TEXTO FORNECIDO:
****************

Os mais necessitados de serviços básicos estão longe de ser contemplados pelos maiores investimentos em infraestrutura que estão acontecendo na preparação para os Jogos de 2016
Matthew Niederhauser* – Rio On Watch
Thomas Bach, atual presidente do Comitê Olímpico Internacional, organizou uma pequena reunião no dia 5 de agosto na Cidade das Artes, localizada na Barra da Tijuca, para marcar a contagem regressiva de um ano para a abertura dos Jogos Olímpicos de Verão de 2016 no Rio de Janeiro.
Seu discurso efusivo elogiou os esforços dos organizadores, com destaque para as ofertas da prefeitura e detalhou todos os benefícios sócio-econômicos que os Jogos Olímpicos trariam, chamando-os de “os Jogos Olímpicos mais inclusivos da história”. Essa retórica, no entanto, caiu por terra em toda cidade. Há sinais por toda parte, incluindo um escândalo de corrupçãoe uma crise econômica sem trégua de que os investimentos de infraestrutura para os Jogos não alcançarão aqueles que mais precisam e estão em grande parte beneficiando aqueles que já se encontram no lado favorável de uma das maiores desigualdades de riqueza do mundo.

****************

MATERIAL FORNECIDO:
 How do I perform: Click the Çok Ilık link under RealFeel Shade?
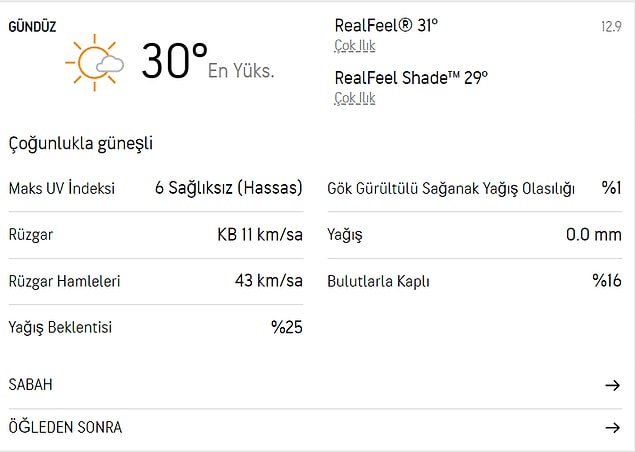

****************

TAREFAS A REALIZAR:
A) Traduza para o inglês esta frase do texto sobre os Jogos de 2016: “Essa retórica, no entanto, caiu por terra em toda cidade.”
B) Transcreva do texto sobre os Jogos de 2016 o trecho que começa em “Seu discurso efusivo” e segue até “riqueza do mundo.”.
As linhas fornecidas não são necessárias para resolver as tarefas.

RESPOSTAS DESENVOLVIDAS:
A) This rhetoric, however, fell apart throughout the city.

B)
Seu discurso efusivo elogiou os esforços dos organizadores, com destaque para as ofertas da prefeitura e detalhou todos os benefícios sócio-econômicos que os Jogos Olímpicos trariam, chamando-os de “os Jogos Olímpicos mais inclusivos da história”. Essa retórica, no entanto, caiu por terra em toda cidade. Há sinais por toda parte, incluindo um escândalo de corrupçãoe uma crise econômica sem trégua de que os investimentos de infraestrutura para os Jogos não alcançarão aqueles que mais precisam e estão em grande parte beneficiando aqueles que já se encontram no lado favorável de uma das maiores desigualdades de riqueza do mundo.